Después de un rato, emprende el regreso desandando el recorrido no sin antes
echar una fulminante mirada a los zorzales como diciéndoles «hoy se salvaron,
pero mañana ya van a ver lo que les pasa», mientras ellos siguen con su
concierto sin final.
Ya
son las diez y a la habitación entra otro torbellino, aunque más ingenuo. Ha
llegado Antonia, dulce niña que acostumbra visitarme para hurgar entre las
pilas de libros que habitan mi casa junto con Greta y conmigo. A veces pienso
que es una pequeña rara para estos tiempos en que los niños no pueden dejar los
celulares. A ella le gusta leer, guau,
eso es maravilloso a mi entender.
—Mirá
Su —me dice revoleando un libro en una de sus manos— mirá lo que encontré en
una caja vieja de tu biblioteca. Hay un cuento que es triste pero seguro te va a gustar.
—Arrastra una silla hasta el borde de mi cama y se instala a mi lado dispuesta
a leerme su hallazgo con esa alegría y la satisfacción que le produce
recomendarme ella a mí, un libro. Entonces lee como una locutora experimentada,
entonando la voz para seguir el hilo del relato, El hombre muerto, de Quiroga.
Greta
ya está de regreso. Entra por la
ventana, camina sigilosa, estudiando la situación y se detiene cerca de la
silla donde se ha sentado Antonia. Se
toma su tiempo para observarla y finalmente, habiendo reconocido a la niña, de
un salto se instala en su regazo, se acomoda como un ovillo tan confortable y
sintiéndose protegida, interrumpe la lectura.
Antonia la acaricia hasta que comienza un ronroneo suave y sigue
leyendo.
El cuento en la melodiosa voz de Antonia me ha transportado a la
infancia en la casa de la abuela Rosa, fresca en las siestas de verano, cuando
los primos quedábamos encerrados mientras los grandes dormían y entonces nos
zambullíamos en la habitación del fondo, donde había una gran biblioteca. Allí, desparramábamos los libros en el suelo, los demás chicos jugaban con ellos a armar casitas y torres y yo me
demoraba leyendo todo lo que llamaba mi atención, entre eso, el libro de
Horacio Quiroga.
Greta
se acurruca a mi lado. Aunque Juana intenta correrla y se la lleva en brazos
para la cocina, no tarda en volver y tirarse a la cama. Se arrima a mi cara y con su lengua áspera
acaricia mis pómulos, peina mi cabello. Aproxima su cuerpo a mi pecho desahuciado y
allí se queda. Los latidos de su corazoncito se coordinan con los míos hasta
lograr un ritmo parecido, un universo sonando en la misma sintonía. Ronronea.
Extiende sus patas desperezándose y me muestra su panza, dejando claro que
confía plenamente en mí. Y así nos sumergimos en un sueño compartido, flotando
en un espacio sin tiempo ni límites, sin principio ni final, en un ritual
milenario que transforma las almas de algunos seres que en la Tierra se han encontrado.

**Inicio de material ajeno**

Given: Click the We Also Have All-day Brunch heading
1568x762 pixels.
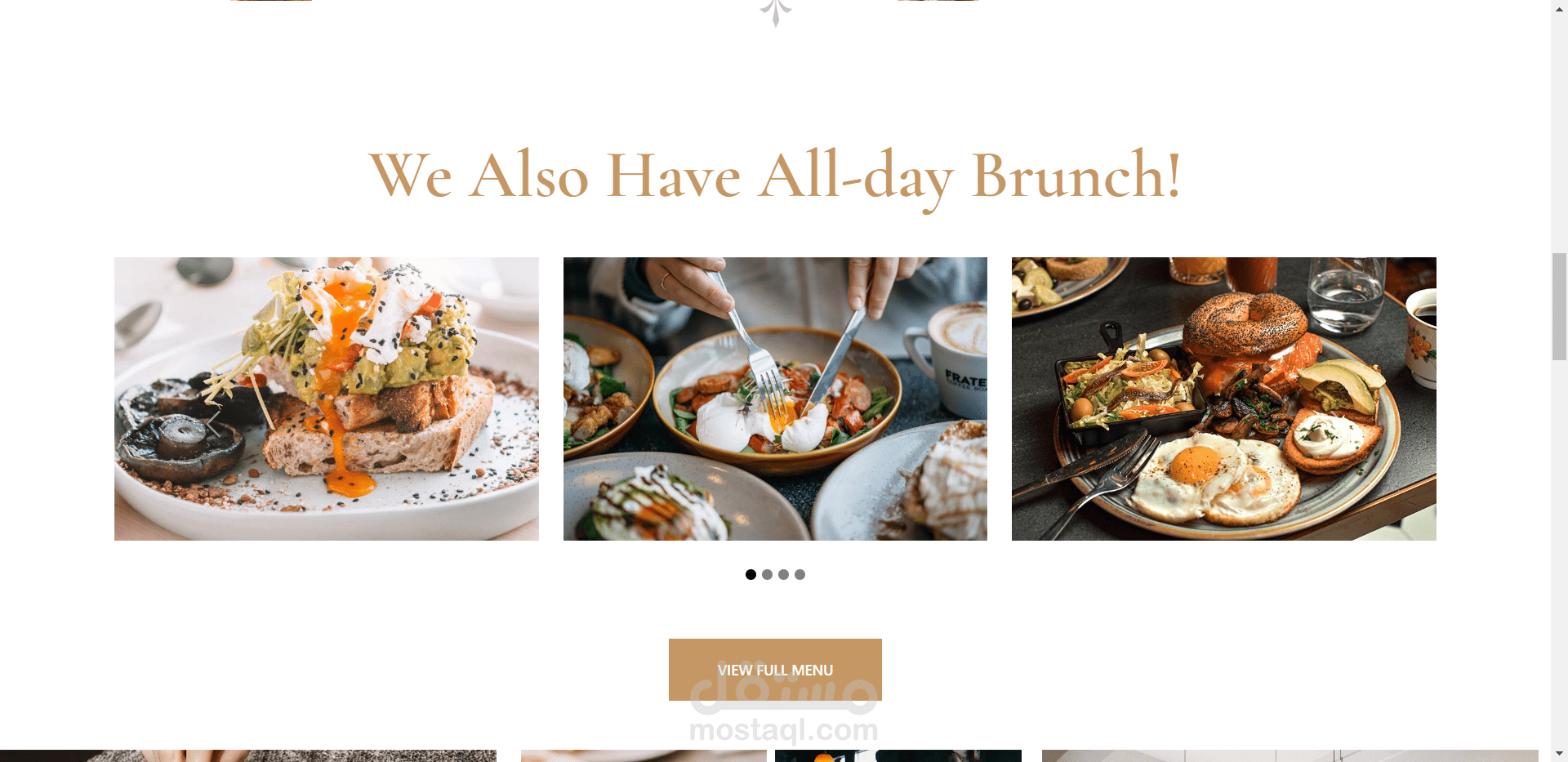Looking at the screenshot, I should (x=775, y=175).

Cae la tarde en el barrio. Greta sale por la ventana con su caminar cadencioso. Se mueve por el borde del tapial y se detiene entre los zarcillos del jazmincito florecido. El aroma dulce penetra por mis fosas nasales. Observo a los zorzales que ya se aprestan a esconderse entre las hojas del fresno para pasar la noche. Me miran y se ríen de mi pereza de cazadora, saben que nunca los voy a atrapar. Sigo hasta llegar a la casa vecina. Trepo por la cornisa y camino por allí como modelo en la pasarela. Esto sí que es grandioso, me siento verdaderamente libre y ágil. Salto para trepar por los desniveles de la alta chimenea que sobresale del techo. Esta sensación tan profunda de libertad no podría compararse nunca con subir las escalinatas de la Piazza di Spagna; acá siento una felicidad intensa, un cosquilleo de éxtasis que me eriza los pelos de la cola como cuando estoy a punto de pelear con otro gato. Ahora entiendo ese amor a las alturas que los felinos tienen.
Me acomodo
para ver salir la luna y sentir el rocío humedecer mi pelaje veteado. Y desde
aquí observo el cuerpo inerte que ha quedado exánime entre las sábanas blancas,
apenas iluminado por unos rayos de luz que se cuelan por la ventana.